▶ **EXCERPT TO READ**:
────────────────────────────────────────
Skip to main content

Overview

This guide walks you through creating an Amazon EKS cluster optimized for running Smallest Self-Host with GPU acceleration.

Prerequisites

1

AWS CLI

Install and configure AWS CLI:
aws --version
aws configure
2

eksctl

Install eksctl (EKS cluster management tool):
brew install eksctl
Verify:
eksctl version
3

kubectl

Install kubectl:
brew install kubectl
4

IAM Permissions

Ensure your AWS user/role has permissions to:
  • Create EKS clusters
  • Manage EC2 instances
  • Create IAM roles
  • Manage VPC resources

Cluster Configuration

Option 1: Quick Start with eksctl

Create a cluster with GPU nodes using a single command:
eksctl create cluster \
  --name smallest-cluster \
  --region us-east-1 \
  --version 1.28 \
  --nodegroup-name cpu-nodes \
  --node-type t3.large \
  --nodes 2 \
  --nodes-min 1 \
  --nodes-max 3 \
  --managed
Then add GPU node group:
eksctl create nodegroup \
  --cluster smallest-cluster \
  --region us-east-1 \
  --name gpu-nodes \
  --node-type g5.xlarge \
  --nodes 1 \
  --nodes-min 0 \
  --nodes-max 5 \
  --managed \
  --node-labels "workload=gpu,nvidia.com/gpu=true" \
  --node-taints "nvidia.com/gpu=true:NoSchedule"
────────────────────────────────────────
▶ **DATA RECORDS**:
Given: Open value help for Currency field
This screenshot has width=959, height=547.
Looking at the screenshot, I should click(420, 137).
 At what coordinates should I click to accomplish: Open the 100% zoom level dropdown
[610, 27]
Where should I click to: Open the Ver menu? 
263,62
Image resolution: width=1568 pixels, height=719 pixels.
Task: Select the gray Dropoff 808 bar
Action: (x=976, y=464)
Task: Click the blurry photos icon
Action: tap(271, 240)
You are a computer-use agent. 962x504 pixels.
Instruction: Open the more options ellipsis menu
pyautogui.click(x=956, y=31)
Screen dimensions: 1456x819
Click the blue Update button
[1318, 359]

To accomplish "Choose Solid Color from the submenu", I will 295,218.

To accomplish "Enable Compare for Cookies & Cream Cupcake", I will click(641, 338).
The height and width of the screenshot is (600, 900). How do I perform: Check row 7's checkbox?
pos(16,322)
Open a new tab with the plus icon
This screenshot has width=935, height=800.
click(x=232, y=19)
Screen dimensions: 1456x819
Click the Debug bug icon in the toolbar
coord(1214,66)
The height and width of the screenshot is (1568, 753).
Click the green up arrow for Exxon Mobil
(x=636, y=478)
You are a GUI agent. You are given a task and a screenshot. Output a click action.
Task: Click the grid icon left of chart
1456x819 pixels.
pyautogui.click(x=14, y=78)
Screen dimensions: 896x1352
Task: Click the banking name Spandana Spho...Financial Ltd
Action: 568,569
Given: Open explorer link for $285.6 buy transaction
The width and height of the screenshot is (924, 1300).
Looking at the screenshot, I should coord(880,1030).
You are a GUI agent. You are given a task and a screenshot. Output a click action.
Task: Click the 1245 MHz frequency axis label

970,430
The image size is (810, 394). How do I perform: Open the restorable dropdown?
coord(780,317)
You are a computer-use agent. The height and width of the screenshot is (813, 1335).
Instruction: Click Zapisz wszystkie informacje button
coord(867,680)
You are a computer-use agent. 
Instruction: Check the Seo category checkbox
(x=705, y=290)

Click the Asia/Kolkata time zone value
────────────────────────────────────────
▶ **WHAT IS ASKED**:
(A) In the listing, replace "Instruction" with "Command" in every line from the one containing "The height and width of the screenshot is (1568, 753)." through the end of the listing. Give only those lines, with nothing else changed.
(B) Write the next part of the guide to creating an Amazon EKS cluster with GPU nodes, starting after its last line.

▶ **FINAL ANSWERS**:
(A)
The height and width of the screenshot is (1568, 753).
Click the green up arrow for Exxon Mobil
(x=636, y=478)
You are a GUI agent. You are given a task and a screenshot. Output a click action.
Task: Click the grid icon left of chart
1456x819 pixels.
pyautogui.click(x=14, y=78)
Screen dimensions: 896x1352
Task: Click the banking name Spandana Spho...Financial Ltd
Action: 568,569
Given: Open explorer link for $285.6 buy transaction
The width and height of the screenshot is (924, 1300).
Looking at the screenshot, I should coord(880,1030).
You are a GUI agent. You are given a task and a screenshot. Output a click action.
Task: Click the 1245 MHz frequency axis label

970,430
The image size is (810, 394). How do I perform: Open the restorable dropdown?
coord(780,317)
You are a computer-use agent. The height and width of the screenshot is (813, 1335).
Command: Click Zapisz wszystkie informacje button
coord(867,680)
You are a computer-use agent. 
Command: Check the Seo category checkbox
(x=705, y=290)

Click the Asia/Kolkata time zone value

(B)
This creates a cluster with separate CPU and GPU node groups, allowing for cost-effective scaling.

Option 2: Using Cluster Config File

Create a cluster configuration file for more control:
cluster-config.yaml
apiVersion: eksctl.io/v1alpha5
kind: ClusterConfig

metadata:
  name: smallest-cluster
  region: us-east-1
  version: "1.28"

iam:
  withOIDC: true

managedNodeGroups:
  - name: cpu-nodes
    instanceType: t3.large
    minSize: 1
    maxSize: 3
    desiredCapacity: 2
    volumeSize: 50
    ssh:
      allow: false
    labels:
      workload: cpu
    tags:
      Environment: production
      Application: smallest-self-host

  - name: gpu-nodes
    instanceType: g5.xlarge
    minSize: 0
    maxSize: 5
    desiredCapacity: 1
    volumeSize: 100
    ssh:
      allow: false
    labels:
      workload: gpu
      nvidia.com/gpu: "true"
      node.kubernetes.io/instance-type: g5.xlarge
    taints:
      - key: nvidia.com/gpu
        value: "true"
        effect: NoSchedule
    tags:
      Environment: production
      Application: smallest-self-host
      NodeType: gpu
    iam:
      withAddonPolicies:
        autoScaler: true
        ebs: true
        efs: true

addons:
  - name: vpc-cni
  - name: coredns
  - name: kube-proxy
  - name: aws-ebs-csi-driver
Create the cluster:
eksctl create cluster -f cluster-config.yaml
Cluster creation takes 15-20 minutes. Monitor progress in the AWS CloudFormation console.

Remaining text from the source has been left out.